Le gouvernement libyen de Mouammar Kadhafi tente de réprimer violemment un soulèvement focalisé dans les villes et villages à l’est du pays. L’organisation basée aux États-Unis Human Rights Watch dit avoir confirmé 173 morts durant les protestations qui ont débuté mardi dernier, mais selon certains rapports, plus de 500 personnes ont été tuées par les forces du régime.
Un des fils de Kadhafi, Saif El Islam Kadhafi, a parlé sur la chaîne d’État vers 1 h ce matin. Il a déclaré, « nous ne sommes pas la Tunisie ni l’Égypte », a prévenu de la possibilité d'une guerre civile et a menacé de se « battre jusqu’au dernier moment, jusqu’à la dernière balle ».
Les victimes se trouvent surtout à Benghazi, la deuxième plus grande ville de la Libye, sur la côte nord-est. Les reportages sont limités en raison de la censure gouvernementale et des strictes restrictions imposés aux journalistes. Les diffusions d’Al-Jazira ont été bloquées et Internet a été presque entièrement coupé.
Les manifestations contre le gouvernement Kadhafi à Benghazi semblent s’être développées en une insurrection ouverte. Plusieurs personnes dans la ville qui ont été en mesure de parler aux médias ont décrit la situation comme ressemblant à une zone de guerre, les forces gouvernementales et antigouvernementales se livrant des combats de guérilla.
Des résidents ont dit à Al-Jazira qu’ils avaient érigé des barricades d’ordures et de débris.
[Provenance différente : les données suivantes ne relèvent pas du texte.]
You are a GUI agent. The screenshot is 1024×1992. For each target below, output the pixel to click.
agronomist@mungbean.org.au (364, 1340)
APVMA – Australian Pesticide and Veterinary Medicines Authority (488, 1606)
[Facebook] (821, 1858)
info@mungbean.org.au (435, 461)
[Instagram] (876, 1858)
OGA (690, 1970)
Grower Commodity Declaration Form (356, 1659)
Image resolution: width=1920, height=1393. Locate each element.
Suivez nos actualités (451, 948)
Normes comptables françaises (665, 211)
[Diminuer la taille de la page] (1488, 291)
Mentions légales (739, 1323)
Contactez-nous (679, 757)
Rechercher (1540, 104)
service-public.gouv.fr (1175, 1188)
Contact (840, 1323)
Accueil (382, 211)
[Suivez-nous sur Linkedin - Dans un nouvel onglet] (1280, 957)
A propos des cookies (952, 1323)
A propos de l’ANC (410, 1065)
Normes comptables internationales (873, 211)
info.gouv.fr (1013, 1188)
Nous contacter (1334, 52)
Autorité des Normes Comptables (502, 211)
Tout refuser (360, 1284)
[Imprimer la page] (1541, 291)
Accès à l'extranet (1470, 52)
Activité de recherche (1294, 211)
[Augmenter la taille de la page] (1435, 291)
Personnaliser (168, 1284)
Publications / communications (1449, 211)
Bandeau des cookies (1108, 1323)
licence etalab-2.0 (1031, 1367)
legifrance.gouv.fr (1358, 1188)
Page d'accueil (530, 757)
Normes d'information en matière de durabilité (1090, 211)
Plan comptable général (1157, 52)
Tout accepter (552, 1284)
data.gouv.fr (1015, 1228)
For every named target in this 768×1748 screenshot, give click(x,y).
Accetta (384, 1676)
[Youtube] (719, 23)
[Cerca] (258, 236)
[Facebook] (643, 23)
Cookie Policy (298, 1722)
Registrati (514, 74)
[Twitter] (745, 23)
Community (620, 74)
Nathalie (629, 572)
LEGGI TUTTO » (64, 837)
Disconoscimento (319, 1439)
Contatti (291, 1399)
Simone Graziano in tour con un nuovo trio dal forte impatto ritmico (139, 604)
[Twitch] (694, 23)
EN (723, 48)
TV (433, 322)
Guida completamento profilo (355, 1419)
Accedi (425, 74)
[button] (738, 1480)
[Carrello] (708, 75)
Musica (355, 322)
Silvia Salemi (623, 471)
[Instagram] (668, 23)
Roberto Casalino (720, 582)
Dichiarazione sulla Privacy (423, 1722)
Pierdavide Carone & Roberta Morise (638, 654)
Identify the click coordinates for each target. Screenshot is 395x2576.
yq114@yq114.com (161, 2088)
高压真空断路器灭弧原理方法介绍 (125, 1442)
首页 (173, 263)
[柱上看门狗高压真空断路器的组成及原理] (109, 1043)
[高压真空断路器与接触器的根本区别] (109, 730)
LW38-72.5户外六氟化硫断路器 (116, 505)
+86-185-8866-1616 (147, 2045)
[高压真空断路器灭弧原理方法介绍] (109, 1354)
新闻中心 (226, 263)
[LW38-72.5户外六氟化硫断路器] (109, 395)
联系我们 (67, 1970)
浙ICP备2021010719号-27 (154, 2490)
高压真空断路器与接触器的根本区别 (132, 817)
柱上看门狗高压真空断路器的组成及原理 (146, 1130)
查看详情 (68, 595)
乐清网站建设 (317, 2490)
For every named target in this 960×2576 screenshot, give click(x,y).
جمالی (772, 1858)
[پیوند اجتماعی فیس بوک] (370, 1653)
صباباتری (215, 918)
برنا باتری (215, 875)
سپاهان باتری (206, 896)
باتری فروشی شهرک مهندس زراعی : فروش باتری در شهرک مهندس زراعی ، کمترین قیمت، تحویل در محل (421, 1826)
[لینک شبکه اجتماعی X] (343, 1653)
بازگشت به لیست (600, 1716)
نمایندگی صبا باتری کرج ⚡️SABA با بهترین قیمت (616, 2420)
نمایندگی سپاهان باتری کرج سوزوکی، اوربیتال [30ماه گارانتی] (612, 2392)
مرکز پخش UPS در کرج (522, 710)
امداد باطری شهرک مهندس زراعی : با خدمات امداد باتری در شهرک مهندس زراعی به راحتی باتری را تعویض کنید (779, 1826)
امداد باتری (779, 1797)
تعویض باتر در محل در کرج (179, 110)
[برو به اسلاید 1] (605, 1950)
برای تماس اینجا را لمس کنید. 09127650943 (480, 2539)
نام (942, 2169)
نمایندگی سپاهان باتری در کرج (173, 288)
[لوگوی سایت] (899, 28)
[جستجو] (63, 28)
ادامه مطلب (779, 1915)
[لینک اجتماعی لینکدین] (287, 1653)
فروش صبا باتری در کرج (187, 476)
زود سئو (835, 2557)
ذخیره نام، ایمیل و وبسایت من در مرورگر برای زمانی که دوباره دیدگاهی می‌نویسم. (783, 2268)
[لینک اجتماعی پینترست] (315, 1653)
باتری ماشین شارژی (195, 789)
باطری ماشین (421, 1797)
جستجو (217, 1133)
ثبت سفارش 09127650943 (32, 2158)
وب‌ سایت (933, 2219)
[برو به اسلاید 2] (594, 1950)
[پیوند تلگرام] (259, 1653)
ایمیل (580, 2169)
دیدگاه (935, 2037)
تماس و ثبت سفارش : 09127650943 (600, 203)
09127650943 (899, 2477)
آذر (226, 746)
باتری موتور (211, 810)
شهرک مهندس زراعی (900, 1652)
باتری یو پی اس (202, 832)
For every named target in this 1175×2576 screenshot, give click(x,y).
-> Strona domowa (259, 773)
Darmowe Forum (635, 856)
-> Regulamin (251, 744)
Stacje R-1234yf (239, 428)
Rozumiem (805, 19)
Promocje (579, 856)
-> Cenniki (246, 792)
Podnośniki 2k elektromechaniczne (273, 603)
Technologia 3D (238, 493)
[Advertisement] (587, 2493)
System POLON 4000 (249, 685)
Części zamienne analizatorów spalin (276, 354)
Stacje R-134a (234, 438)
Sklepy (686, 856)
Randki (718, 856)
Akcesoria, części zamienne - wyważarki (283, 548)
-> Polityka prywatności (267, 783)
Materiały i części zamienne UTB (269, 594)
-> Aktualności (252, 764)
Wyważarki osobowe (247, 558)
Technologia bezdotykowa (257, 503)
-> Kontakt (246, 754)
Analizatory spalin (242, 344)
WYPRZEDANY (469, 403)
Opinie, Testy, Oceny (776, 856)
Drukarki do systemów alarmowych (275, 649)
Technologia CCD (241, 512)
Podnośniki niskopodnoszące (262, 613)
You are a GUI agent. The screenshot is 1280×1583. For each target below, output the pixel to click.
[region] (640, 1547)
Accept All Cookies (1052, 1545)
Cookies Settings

Une unité militaire aurait joint le soulèvement.
Selon le Wall Street Journal, « Il y avait de nombreux rapports mentionnant que les manifestants ont saisi des caches d’armes de bases gouvernementales abandonnées et ont pris l’offensive contre les casernes du gouvernement. "Les soldats ont fui et les citoyens ont pris leurs armes", a dit un résident de Benghazi en entrevue téléphonique. "Les citoyens ont maintenant des lance-roquettes, des Kalachnikovs et des grenades. Je peux actuellement entendre des balles et des lance-roquettes, et des gens klaxonner pour célébrer" ».
La Libye est délimitée par la Tunisie à l’ouest et par l’Égypte à l’est. Mouammar Kadhafi, qui a assidument courtisé l’appui de Washington et des puissances européennes ces dernières années et qui travaille étroitement avec d’importantes compagnies pétrolières, est maintenant clairement déterminé à éviter le destin qui a été réservé aux anciens présidents tunisien et égyptien Zine El Abidine Ben Ali et Hosni Mubarak en ayant recourt à la violence et à la provocation d’État afin de maintenir une emprise fragile sur le pouvoir.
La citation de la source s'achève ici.